By Sarah Jackson
Mary’s Center, a D.C. community health center, had always served an urban population. Created in 1988 to provide culturally sensitive prenatal care to young Latinas in the Adams Morgan neighborhood, the small community center grew over the years, becoming a Federally Qualified Health Center in 2005.
But it faced perhaps its biggest challenge in the 2000s, when it began to see large numbers of its patients coming to their health centers from outside of the city.
Some of these families had recently moved to the Maryland suburbs in search of more affordable housing. But suburban patients were also coming to Mary’s Center who had never lived in the city—new immigrants who had settled directly in the suburbs or the newly poor, folks who had recently fell into poverty and didn’t know where else to turn.
Montgomery County was experiencing rapid demographic change. While fewer than one in five county residents were immigrants in 1990, by 2010, according to census data, immigrants made up nearly one-third of the population and almost 40 percent of poor residents. After the recession, poverty in the county grew by two-thirds between 2007 and 2010.
Low-income families in the county were often unable to find organizations that provided the same kinds of support services available to urban residents.

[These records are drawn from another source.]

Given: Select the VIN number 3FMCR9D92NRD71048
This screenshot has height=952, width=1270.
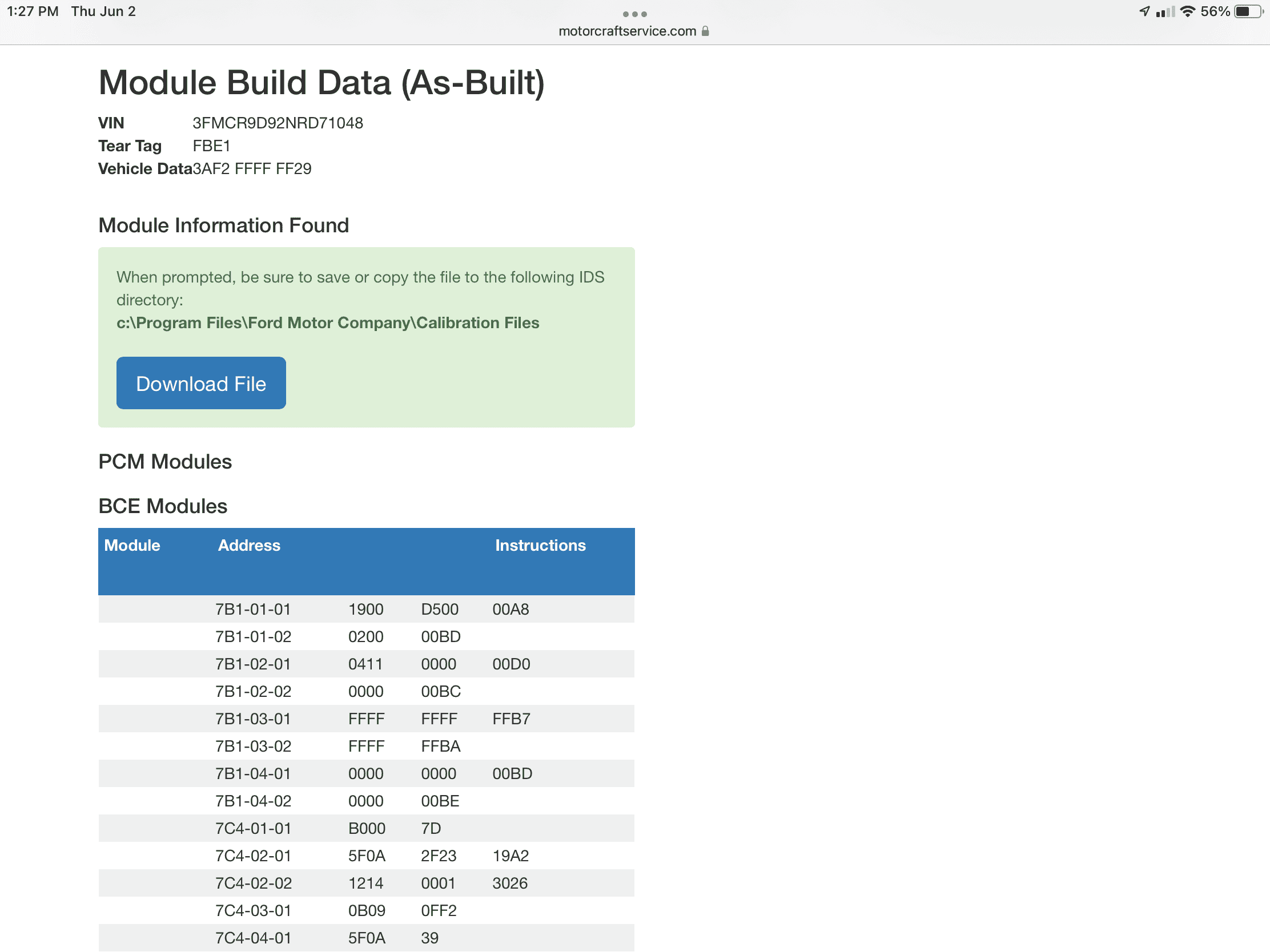Looking at the screenshot, I should 278,123.
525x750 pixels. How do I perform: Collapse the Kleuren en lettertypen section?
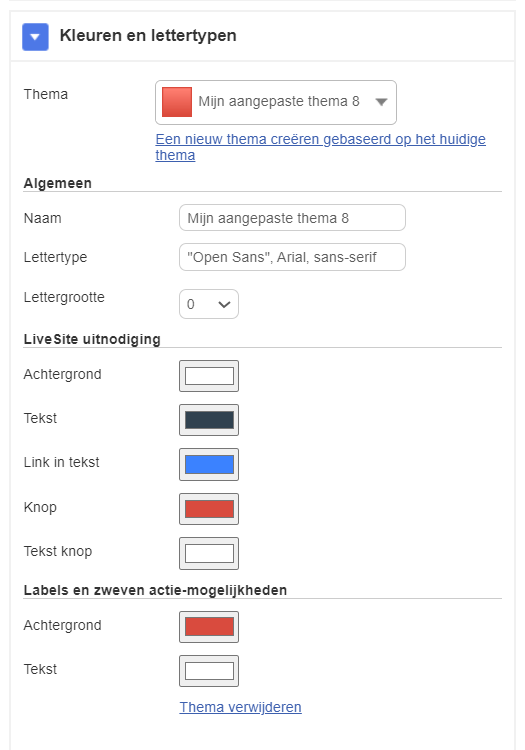coord(35,37)
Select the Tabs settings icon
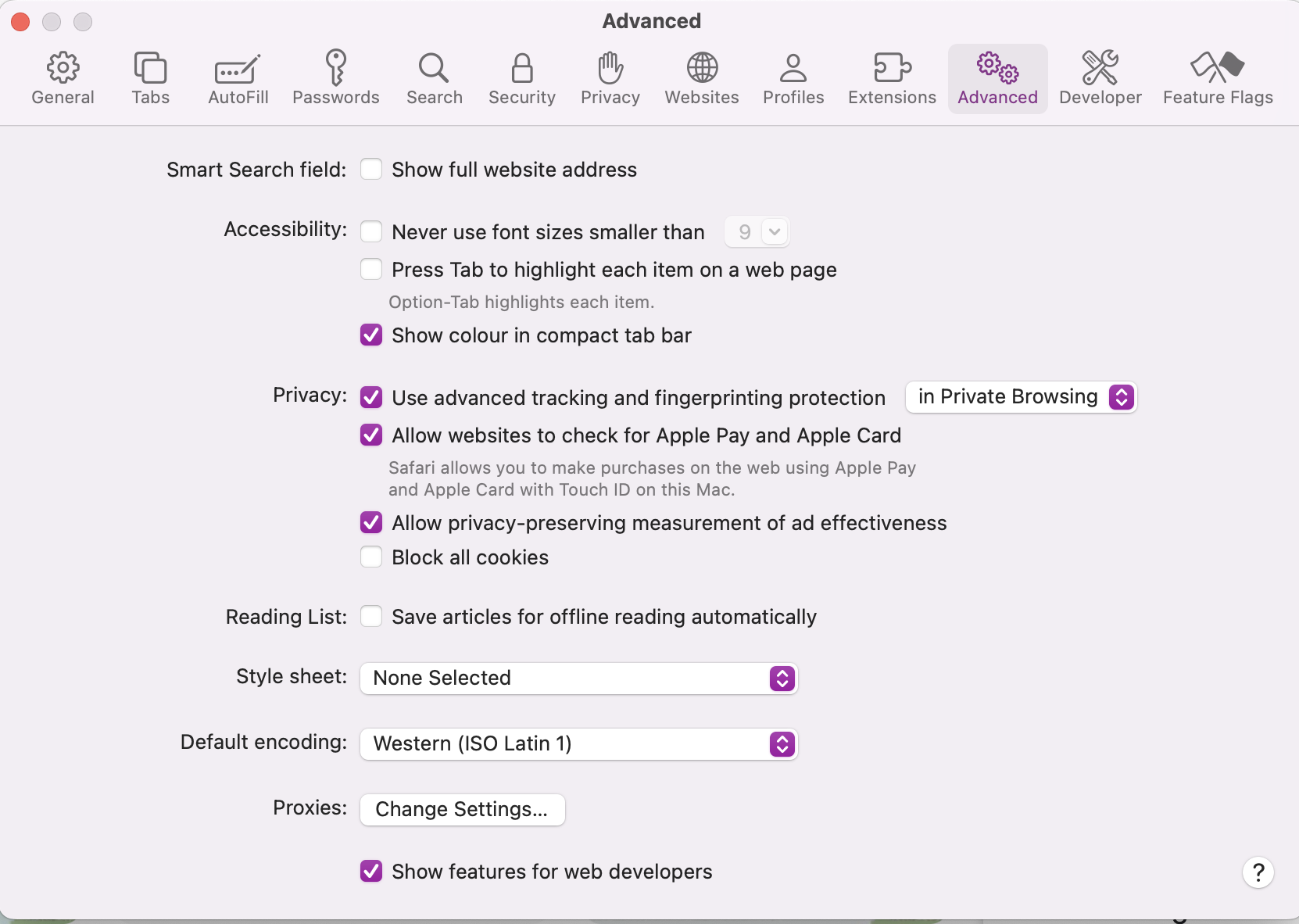This screenshot has height=924, width=1299. tap(150, 78)
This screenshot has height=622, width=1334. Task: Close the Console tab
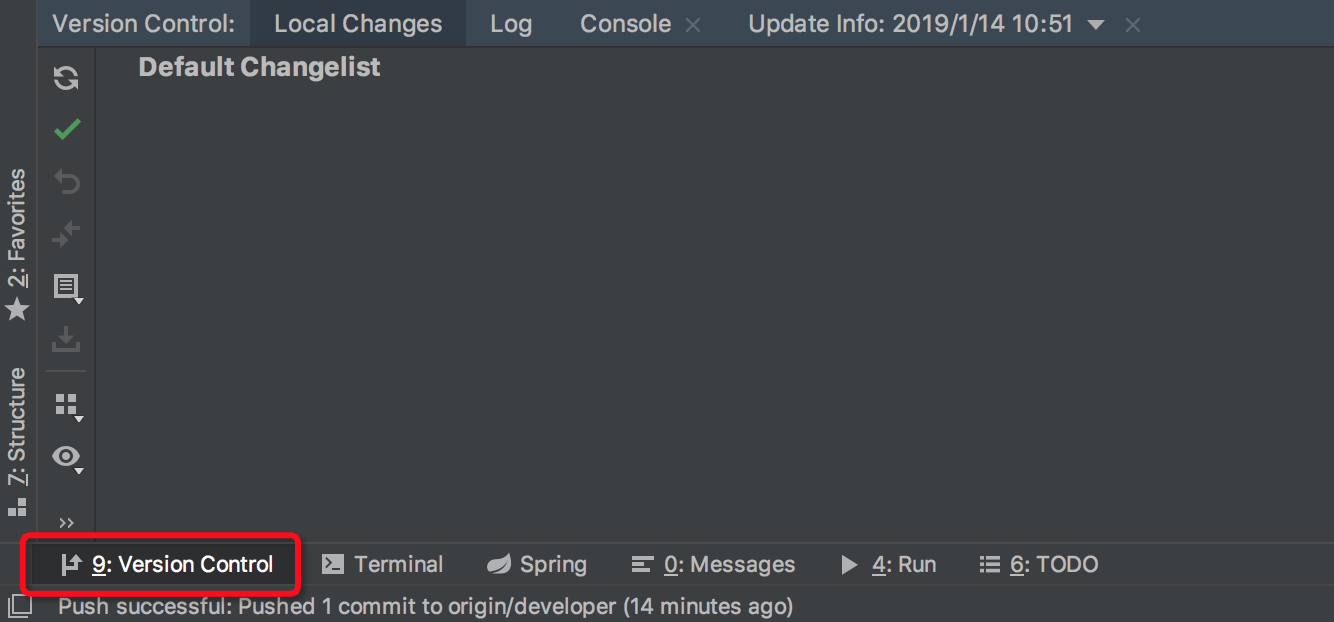692,24
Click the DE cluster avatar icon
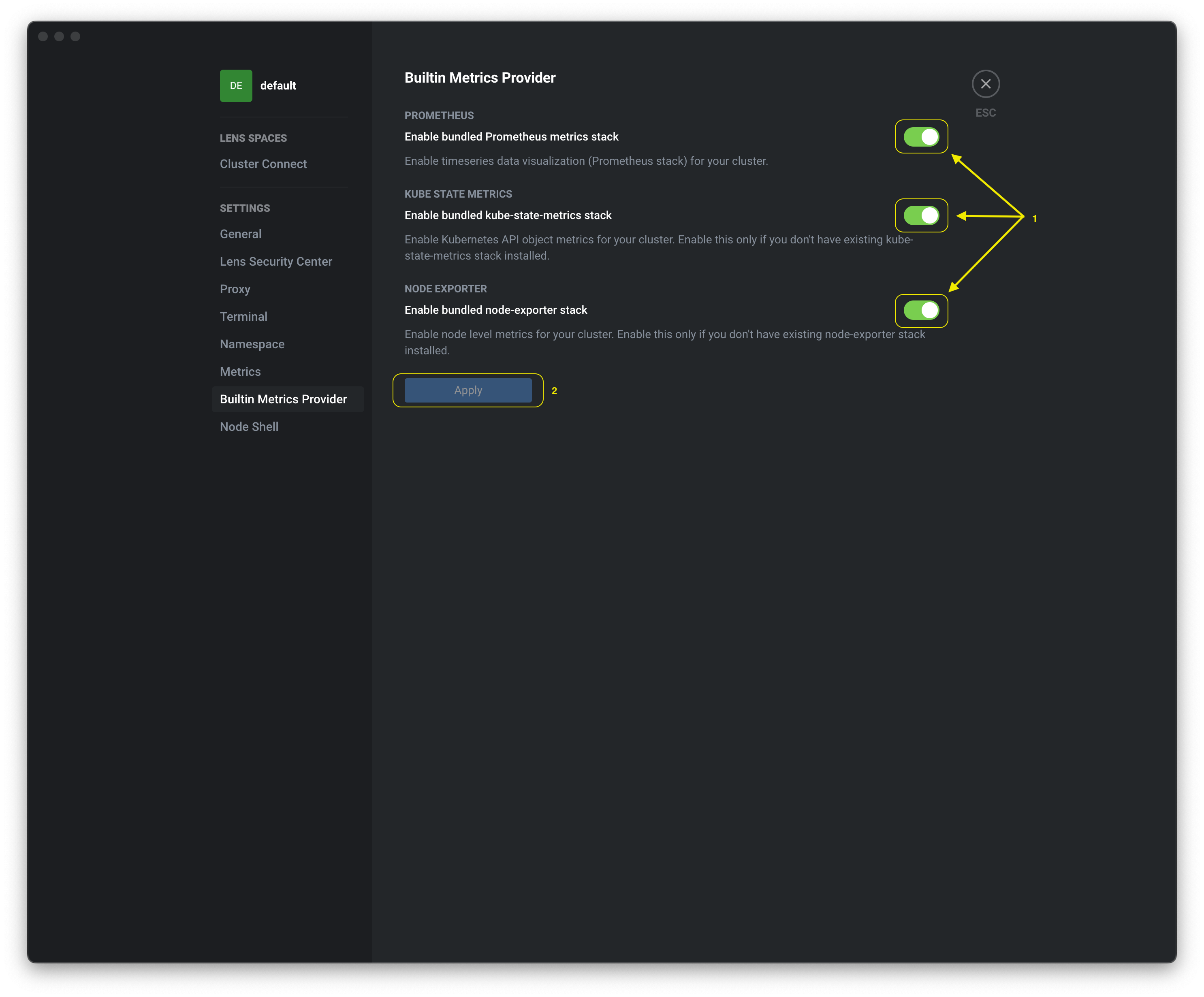This screenshot has height=997, width=1204. click(236, 86)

Multilingual and multicultural support services, immigrant services, and affordable and quality early childhood education were either limited or not available in areas experiencing rapidly growing need.
To add further strain, existing service providers in the suburban communities were stretched very thin facing the new increased demand.
“There just wasn’t enough money to deal with this upswing in requests for emergency services,” Tim Warner, who works with faith communities in the county executive’s Office of Community Partnerships, told the Washingtonian in 2011. “So we got together and said, ‘What can we do creatively to deal with this?’”
County officials launched the Neighborhood Opportunity Network in 2009, a cross-sector collaboration with an emphasis on cultural competency that aims to ensure residents receive critical services and helps create support networks in high-need suburbs. The county’s struggles reflect a common problem facing suburban communities across the country – lack of capacity.
Living Cities, a partnership of foundations and financial institutions, is one of a growing group of institutions finding creative ways to help suburban communities respond regionally to the growing demand from new populations. Its Integration Initiative aims to determine what’s needed to help communities “move beyond piecemeal approaches” and toward broader change in systems that shape the lives of low-income people. Through this initiative, one thing they quickly learned is that communities often lack not only the infrastructure to fight poverty, but also the ability to even absorb the funding that comes their way. Building capacity in these communities is critical to helping them effectively address growing need.
In the D.C. region, Venture Philanthropy Partners (VPP) recently has had some important success in finding effective ways to invest in and build capacity region-wide. VPP supports strong service providers that can blend multiple funding streams. Through its targeted investments, VPP encourages cross-sector, multijurisdictional partnerships, and has helped a number of high-performing nonprofit organizations to expand into suburban areas with limited capacity.
For example, VPP facilitated a key partnership between Mary’s Center and Washington Adventist hospital in Montgomery County; the hospital, in Takoma Park, now sends low-income immigrant patients needing follow-up care to the Mary’s Center that opened in 2008 in nearby Silver Spring. Along with a $3.3 investment, VPP helped Mary’s Center build strategic business and government relationships that made this and expansion to other new service areas possible. The Center now runs six sites, four in D.C. and two in Maryland. They also operate mobile units that provide free HIV and pregnancy testing, as well as one providing pediatric dental care in Prince George’s County.
Similarly, VPP helped CentroNia, a youth service organization, make the shift from a Latino neighborhood group serving 322 children in D.C,’s Columbia Heights neighborhood, to a regional leader serving bilingual children from multiple ethnic communities. VPP’s investment of $2.4 million over six years helped support the expansion of programs into Takoma Park, MD to serve the growing immigrant community there, and CentroNia’s internal processes to strengthen its board, restructure management, and develop an “outcomes framework” that could manage significant growth.
Elevating regional solutions over neighborhood-by-neighborhood approaches makes sense. And VPP has found effective ways to invest in and expand high-capacity organizations.
As Elizabeth and Alan argue in Confronting Suburban Poverty in America, these are the models metro regions will increasingly need to look toward to meet the needs of their changing populations.